The borrower defense to repayment regulations expand the circumstances in which students may assert a defense to repayment against an institution and could result in the imposition of significant restrictions on our university partners ability to operate.
The Department has regulations regarding borrower defense to repayment. The regulations allow a borrower to assert a defense to repayment on the basis of a substantial misrepresentation, any other misrepresentation in cases where certain other factors are present, a breach of contract or a favorable non-default contested judgment against a school for its act or omission relating to the making of the borrower’s loan or the provision of educational services for which the loan was provided. In addition, the financial responsibility standards contained in the regulations establish the conditions or events that trigger the requirement for an institution to provide the Department with financial protection in the form of a letter of credit or other security against potential institutional liabilities. Triggering conditions or events include, among others, certain state, federal or accrediting agency actions or investigations, and in the case of publicly traded companies, receipt of certain warnings from the SEC or the applicable stock exchange, or the failure to timely file a required annual or quarterly report with the SEC. The regulations also prohibit schools from requiring that students agree to settle future disputes through arbitration.

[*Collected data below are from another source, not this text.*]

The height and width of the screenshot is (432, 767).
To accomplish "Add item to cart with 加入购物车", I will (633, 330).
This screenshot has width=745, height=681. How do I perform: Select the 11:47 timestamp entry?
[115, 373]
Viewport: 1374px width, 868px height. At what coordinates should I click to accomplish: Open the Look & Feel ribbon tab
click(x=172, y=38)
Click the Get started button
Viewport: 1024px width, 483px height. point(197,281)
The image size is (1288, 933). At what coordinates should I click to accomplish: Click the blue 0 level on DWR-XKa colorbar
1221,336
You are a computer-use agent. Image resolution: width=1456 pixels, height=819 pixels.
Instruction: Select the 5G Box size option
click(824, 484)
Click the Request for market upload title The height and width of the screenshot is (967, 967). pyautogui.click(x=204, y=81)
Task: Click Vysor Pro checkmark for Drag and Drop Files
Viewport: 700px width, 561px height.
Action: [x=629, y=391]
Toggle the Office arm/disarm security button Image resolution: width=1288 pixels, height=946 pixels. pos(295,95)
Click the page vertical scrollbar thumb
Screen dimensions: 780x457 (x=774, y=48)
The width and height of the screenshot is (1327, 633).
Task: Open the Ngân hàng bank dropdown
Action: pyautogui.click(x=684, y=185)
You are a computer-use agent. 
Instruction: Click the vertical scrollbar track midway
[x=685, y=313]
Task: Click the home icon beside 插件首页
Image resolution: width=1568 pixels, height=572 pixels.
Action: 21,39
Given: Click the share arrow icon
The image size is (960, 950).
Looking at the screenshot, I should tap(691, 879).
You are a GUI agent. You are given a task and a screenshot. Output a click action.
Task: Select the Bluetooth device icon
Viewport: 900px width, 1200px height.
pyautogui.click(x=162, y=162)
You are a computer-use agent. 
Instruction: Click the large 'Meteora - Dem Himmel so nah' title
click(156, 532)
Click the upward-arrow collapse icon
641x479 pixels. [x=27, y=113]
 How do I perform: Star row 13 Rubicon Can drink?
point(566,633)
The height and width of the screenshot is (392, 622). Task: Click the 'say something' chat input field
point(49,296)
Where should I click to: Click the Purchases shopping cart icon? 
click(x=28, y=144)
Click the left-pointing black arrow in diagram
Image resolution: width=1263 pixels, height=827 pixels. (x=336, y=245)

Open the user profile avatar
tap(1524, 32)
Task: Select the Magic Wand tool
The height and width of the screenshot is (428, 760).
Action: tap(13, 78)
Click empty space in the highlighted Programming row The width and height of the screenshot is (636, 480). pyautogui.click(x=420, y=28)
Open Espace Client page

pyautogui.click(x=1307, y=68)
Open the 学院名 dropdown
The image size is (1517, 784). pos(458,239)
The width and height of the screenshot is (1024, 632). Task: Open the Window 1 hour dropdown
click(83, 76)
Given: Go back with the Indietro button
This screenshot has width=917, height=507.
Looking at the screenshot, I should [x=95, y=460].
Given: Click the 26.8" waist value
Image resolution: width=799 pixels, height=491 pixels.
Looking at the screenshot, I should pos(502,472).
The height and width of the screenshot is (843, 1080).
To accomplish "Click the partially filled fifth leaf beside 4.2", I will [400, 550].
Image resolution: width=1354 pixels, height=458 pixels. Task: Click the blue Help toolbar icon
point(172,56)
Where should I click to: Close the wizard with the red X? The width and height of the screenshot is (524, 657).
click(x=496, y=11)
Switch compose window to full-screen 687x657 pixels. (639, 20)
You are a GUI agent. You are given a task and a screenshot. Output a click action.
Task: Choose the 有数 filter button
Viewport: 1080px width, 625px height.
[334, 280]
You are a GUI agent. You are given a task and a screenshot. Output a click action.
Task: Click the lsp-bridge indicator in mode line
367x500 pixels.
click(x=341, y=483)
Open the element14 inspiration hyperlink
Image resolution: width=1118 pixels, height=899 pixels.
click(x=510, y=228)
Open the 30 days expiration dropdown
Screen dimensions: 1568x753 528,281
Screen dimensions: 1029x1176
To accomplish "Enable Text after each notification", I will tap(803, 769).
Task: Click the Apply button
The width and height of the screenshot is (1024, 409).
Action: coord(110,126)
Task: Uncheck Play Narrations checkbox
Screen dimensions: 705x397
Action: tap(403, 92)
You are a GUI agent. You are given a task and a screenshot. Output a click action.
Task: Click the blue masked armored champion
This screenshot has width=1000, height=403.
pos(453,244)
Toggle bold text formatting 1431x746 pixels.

Under the borrower defense to repayment regulations, an institution could face claims by students based on the expanded circumstances in which students may assert a defense to repayment of their student loans, and the Department may be entitled to seek recoupment of student loans discharged pursuant to the regulations.
In July 2020, the Department notified the Company that the Department would be initiating a preliminary review of borrower defense applications from borrowers who made claims regarding the University. As part of the initial fact-finding process, the Department sent individual student claims to the University and allowed the institution to submit a response to the individual borrower’s claim. The Company received and timely responded to each individual student claim and cannot predict the outcome of the Department's review at this time.
If we fail to maintain adequate systems and processes to detect and prevent fraudulent activity in student enrollment and financial aid, our business could be adversely impacted.
We are susceptible to an increased risk of fraudulent activity by outside parties with respect to student enrollment and student financial aid programs. The potential for outside parties to perpetrate fraud in connection with the award and disbursement of Title IV program funds, including as a result of identity theft, may be heightened because we are an online education provider. Our systems and processes may not always be adequate in the face of increasingly sophisticated and ever-changing fraud schemes. We must maintain systems and processes to successfully identify and prevent fraudulent applications for enrollment and financial aid.
The Department’s regulations require institutions that participate in Title IV programs to refer to the OIG credible information indicating that any applicant, employee, third-party servicer or agent of the institution that acts in a capacity that involves administration of Title IV programs has been engaged in any fraud or other illegal conduct involving Title IV programs. If the systems and processes that we have established to detect and prevent fraud are inadequate, the Department may find that we do not satisfy its “administrative capability” requirements. In addition, an institution’s ability to participate in Title IV programs is conditioned on their maintaining accreditation by an accrediting agency that is recognized by the Department. Under the Higher Education Act, accrediting agencies that evaluate institutions offering distance learning programs, must require such institutions to have processes by which they establish that a student who registers for a distance education program is the same student who participates in and receives credit for the program. Any failure to satisfy the Department’s administrative capability requirements or any loss of accreditation as a result of a failure to detect and prevent fraudulent activity could result in limits on or loss of Global Campus’ eligibility to participate in Title IV programs and have a material adverse effect on enrollments and our revenues, financial condition, cash flows and results of operations.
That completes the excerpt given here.